» **Material to process**:
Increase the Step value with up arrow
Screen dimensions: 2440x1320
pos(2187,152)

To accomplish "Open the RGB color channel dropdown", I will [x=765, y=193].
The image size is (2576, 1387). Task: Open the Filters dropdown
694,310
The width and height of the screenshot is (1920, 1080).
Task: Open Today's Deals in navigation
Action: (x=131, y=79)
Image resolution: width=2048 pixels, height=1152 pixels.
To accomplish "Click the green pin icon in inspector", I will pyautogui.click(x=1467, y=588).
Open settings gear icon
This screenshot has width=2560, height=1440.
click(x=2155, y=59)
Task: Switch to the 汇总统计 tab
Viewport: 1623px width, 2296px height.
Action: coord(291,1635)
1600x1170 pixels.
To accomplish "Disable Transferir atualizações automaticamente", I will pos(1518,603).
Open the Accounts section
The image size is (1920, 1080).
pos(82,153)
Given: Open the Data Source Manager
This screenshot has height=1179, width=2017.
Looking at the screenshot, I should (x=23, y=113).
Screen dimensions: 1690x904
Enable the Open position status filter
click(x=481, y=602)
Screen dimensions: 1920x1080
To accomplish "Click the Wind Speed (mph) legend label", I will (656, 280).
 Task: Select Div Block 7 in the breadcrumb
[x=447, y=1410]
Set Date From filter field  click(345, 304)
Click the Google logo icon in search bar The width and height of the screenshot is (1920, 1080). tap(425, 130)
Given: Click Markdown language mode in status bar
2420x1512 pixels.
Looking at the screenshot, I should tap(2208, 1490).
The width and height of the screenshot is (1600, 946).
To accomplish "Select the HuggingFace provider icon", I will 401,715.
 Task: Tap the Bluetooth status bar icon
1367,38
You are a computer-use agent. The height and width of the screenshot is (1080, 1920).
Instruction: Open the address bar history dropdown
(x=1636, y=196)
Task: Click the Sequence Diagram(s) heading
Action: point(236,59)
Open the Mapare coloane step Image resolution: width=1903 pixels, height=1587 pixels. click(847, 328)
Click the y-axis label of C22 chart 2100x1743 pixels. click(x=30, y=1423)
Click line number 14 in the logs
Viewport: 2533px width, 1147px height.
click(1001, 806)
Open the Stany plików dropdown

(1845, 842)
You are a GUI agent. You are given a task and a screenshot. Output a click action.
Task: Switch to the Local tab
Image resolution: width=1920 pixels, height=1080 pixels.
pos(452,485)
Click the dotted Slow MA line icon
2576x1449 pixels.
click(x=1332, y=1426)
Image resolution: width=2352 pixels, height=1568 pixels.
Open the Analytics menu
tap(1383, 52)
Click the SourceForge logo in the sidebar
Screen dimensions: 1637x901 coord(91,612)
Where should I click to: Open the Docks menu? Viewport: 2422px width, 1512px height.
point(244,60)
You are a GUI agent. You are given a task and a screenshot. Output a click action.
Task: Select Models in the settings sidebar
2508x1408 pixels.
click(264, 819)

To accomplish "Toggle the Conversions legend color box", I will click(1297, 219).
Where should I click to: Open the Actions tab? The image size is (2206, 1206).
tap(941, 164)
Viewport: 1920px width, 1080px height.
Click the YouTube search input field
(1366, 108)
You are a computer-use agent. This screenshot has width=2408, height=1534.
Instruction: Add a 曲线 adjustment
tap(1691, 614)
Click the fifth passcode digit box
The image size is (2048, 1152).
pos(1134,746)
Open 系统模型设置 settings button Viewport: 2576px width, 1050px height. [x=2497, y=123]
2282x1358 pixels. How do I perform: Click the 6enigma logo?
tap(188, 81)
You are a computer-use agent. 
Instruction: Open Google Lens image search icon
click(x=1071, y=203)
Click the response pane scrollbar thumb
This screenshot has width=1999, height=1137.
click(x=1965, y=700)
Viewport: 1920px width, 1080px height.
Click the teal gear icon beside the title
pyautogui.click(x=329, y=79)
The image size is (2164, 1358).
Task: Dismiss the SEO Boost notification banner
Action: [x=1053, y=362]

» **Assignment**: Go through the entries and return each line where the word "Switch" occurs.

» **Task answer**:
Task: Switch to the 汇总统计 tab
Task: Switch to the Local tab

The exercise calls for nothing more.